#### TASK BRIEF
Can you reproduce each of the lines below word for word, with nothing changed or left out?

#### STORED DATA

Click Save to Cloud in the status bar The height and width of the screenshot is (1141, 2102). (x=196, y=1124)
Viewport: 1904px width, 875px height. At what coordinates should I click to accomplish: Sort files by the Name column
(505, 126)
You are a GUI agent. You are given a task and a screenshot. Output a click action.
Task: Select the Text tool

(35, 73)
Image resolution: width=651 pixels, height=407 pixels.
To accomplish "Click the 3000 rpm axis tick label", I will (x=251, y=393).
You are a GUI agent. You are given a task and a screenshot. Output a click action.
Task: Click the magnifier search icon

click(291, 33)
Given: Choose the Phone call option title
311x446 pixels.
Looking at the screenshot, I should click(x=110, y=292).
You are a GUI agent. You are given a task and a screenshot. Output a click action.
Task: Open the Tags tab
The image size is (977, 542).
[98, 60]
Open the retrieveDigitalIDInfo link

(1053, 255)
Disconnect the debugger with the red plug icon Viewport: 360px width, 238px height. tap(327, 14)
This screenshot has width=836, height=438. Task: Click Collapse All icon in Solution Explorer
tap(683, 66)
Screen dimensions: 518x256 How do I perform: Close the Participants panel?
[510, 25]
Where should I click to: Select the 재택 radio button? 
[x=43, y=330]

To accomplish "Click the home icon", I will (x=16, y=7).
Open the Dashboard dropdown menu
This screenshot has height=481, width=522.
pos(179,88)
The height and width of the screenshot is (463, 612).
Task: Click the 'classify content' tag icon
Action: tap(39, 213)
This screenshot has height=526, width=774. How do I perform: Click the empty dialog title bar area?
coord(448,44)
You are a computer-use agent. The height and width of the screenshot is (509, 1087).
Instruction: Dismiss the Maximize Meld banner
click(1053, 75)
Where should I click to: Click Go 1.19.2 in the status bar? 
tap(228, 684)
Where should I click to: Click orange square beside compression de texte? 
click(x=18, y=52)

#### RESPONSE TO THIS EXERCISE
Click Save to Cloud in the status bar The height and width of the screenshot is (1141, 2102). (x=196, y=1124)
Viewport: 1904px width, 875px height. At what coordinates should I click to accomplish: Sort files by the Name column
(505, 126)
You are a GUI agent. You are given a task and a screenshot. Output a click action.
Task: Select the Text tool

(35, 73)
Image resolution: width=651 pixels, height=407 pixels.
To accomplish "Click the 3000 rpm axis tick label", I will (x=251, y=393).
You are a GUI agent. You are given a task and a screenshot. Output a click action.
Task: Click the magnifier search icon

click(291, 33)
Given: Choose the Phone call option title
311x446 pixels.
Looking at the screenshot, I should click(x=110, y=292).
You are a GUI agent. You are given a task and a screenshot. Output a click action.
Task: Open the Tags tab
The image size is (977, 542).
[98, 60]
Open the retrieveDigitalIDInfo link

(1053, 255)
Disconnect the debugger with the red plug icon Viewport: 360px width, 238px height. tap(327, 14)
This screenshot has width=836, height=438. Task: Click Collapse All icon in Solution Explorer
tap(683, 66)
Screen dimensions: 518x256 How do I perform: Close the Participants panel?
[510, 25]
Where should I click to: Select the 재택 radio button? 
[x=43, y=330]

To accomplish "Click the home icon", I will (x=16, y=7).
Open the Dashboard dropdown menu
This screenshot has height=481, width=522.
pos(179,88)
The height and width of the screenshot is (463, 612).
Task: Click the 'classify content' tag icon
Action: tap(39, 213)
This screenshot has height=526, width=774. How do I perform: Click the empty dialog title bar area?
coord(448,44)
You are a computer-use agent. The height and width of the screenshot is (509, 1087).
Instruction: Dismiss the Maximize Meld banner
click(1053, 75)
Where should I click to: Click Go 1.19.2 in the status bar? 
tap(228, 684)
Where should I click to: Click orange square beside compression de texte? 
click(x=18, y=52)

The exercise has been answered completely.